第11話 絶対者
今日の講義が全て終わり、俺とクラッシュは食堂に来ていた。剛と佐久間(百鬼剛が「名前で呼べ!」としつこかったので名前で呼び始めた)は少しトレーニングを、千尋は姉に話があるとのことだった。
幸いにも思ったよりも食堂は混んでおらず、割と早く注文することができた。食事が乗ったお盆を持ち、窓際の席へ座った。
「「いただきます」」
互いに言って食べ始めた。そして、昼から思っていた疑問をクラッシュにぶつけた。
「それ、絶対食べづらいでしょ」
ご存知の通り、クラッシュは常時頭に茶色の袋を被っている。それは講義の時も、食事の時も、寝る時も、入浴時…はクラッシュ、いつも遅い時間に入るから分からないがおそらく被ったままなのではないだろうか。
「食べづらいよ、もちろん」
じゃあなぜ外さない?クラッシュは普通に話せば比較的まともな人間だが、この時だけは、全く理解できなくなる。もう袋に関して深く考えることはやめよう。

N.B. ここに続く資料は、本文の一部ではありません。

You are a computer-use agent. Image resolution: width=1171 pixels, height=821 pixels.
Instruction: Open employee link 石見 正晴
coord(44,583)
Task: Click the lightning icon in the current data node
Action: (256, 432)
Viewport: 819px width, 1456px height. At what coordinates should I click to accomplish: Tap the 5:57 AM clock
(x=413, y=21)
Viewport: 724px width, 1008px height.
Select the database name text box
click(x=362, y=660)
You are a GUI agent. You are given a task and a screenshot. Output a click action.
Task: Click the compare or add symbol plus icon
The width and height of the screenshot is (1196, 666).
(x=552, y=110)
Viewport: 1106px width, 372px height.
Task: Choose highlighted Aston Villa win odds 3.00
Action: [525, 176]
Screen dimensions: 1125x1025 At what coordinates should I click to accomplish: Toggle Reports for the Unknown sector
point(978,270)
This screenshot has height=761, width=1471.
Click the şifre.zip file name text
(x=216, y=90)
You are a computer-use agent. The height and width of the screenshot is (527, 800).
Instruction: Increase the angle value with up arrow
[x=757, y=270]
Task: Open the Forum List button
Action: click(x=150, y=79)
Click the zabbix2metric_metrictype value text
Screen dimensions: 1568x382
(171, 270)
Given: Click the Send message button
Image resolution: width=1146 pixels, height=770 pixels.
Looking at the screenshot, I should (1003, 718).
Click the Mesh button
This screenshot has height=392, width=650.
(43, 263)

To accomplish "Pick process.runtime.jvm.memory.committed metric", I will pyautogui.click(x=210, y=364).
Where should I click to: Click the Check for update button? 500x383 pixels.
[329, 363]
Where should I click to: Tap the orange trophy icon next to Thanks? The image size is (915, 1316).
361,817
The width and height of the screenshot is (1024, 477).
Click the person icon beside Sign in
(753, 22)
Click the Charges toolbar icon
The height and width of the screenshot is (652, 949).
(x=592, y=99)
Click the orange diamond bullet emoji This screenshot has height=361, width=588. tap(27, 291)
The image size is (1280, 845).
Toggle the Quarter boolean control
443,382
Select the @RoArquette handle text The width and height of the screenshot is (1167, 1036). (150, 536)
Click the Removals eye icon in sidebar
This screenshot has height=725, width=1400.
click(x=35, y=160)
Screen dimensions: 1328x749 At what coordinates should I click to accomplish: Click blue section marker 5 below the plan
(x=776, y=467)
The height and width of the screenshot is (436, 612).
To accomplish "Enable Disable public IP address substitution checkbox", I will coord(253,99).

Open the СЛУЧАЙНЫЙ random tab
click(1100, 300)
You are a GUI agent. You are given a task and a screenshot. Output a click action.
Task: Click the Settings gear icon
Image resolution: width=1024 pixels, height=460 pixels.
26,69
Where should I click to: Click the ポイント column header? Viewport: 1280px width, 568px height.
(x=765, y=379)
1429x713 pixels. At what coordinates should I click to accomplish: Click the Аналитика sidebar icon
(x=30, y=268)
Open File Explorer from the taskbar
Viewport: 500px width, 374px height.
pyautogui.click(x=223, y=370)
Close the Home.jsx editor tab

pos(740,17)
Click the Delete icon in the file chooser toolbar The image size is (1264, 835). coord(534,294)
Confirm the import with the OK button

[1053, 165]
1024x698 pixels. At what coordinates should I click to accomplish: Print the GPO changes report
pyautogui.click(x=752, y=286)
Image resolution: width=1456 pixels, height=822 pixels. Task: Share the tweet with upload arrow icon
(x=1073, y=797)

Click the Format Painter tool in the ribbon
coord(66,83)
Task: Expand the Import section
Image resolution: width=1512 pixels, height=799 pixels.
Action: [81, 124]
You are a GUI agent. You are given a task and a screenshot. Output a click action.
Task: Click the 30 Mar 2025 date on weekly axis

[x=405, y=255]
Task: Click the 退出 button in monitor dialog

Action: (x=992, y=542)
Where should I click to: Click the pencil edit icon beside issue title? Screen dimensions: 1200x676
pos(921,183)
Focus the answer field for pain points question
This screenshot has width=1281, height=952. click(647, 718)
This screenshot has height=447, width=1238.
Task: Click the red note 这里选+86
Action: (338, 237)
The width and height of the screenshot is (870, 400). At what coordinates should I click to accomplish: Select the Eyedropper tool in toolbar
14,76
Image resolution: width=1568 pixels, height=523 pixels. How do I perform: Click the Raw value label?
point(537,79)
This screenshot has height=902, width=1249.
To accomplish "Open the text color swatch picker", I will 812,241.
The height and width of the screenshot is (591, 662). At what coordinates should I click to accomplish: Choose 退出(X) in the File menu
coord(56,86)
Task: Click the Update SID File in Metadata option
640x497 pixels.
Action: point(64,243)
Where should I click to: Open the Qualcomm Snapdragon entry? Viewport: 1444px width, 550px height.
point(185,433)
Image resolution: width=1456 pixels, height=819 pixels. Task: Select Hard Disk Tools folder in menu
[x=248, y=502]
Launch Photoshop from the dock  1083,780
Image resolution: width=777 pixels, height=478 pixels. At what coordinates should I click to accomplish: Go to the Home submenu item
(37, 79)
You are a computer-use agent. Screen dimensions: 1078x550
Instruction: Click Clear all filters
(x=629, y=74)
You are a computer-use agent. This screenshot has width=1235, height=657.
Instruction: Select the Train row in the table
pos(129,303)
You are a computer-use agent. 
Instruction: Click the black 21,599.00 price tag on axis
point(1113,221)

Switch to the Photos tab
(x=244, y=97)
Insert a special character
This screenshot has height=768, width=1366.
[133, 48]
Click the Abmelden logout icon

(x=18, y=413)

「…そうか。じゃあさ、昨日の風呂だいぶ遅い時間に入りに行ってたけど、それはどうして?」
寮の風呂は共同だ。ホテルの入浴場のような場所が各階にある。寮に住む人間のほとんどはここを利用する。
「だって、他の人に裸は見られたくないし、何より人がゴチャゴチャいる時よりは一人で入りたいんだよね。だからかなり遅めに入るようにしてる」
うん、めっちゃまとも。これに関しては共感できる。なぜ頭の袋だけが…。
すると、突如食堂が静まり返った。しかしすぐにざわつき始めた。周りの人の視線を追うと、どうやら入り口付近に二人の老人が立っていた。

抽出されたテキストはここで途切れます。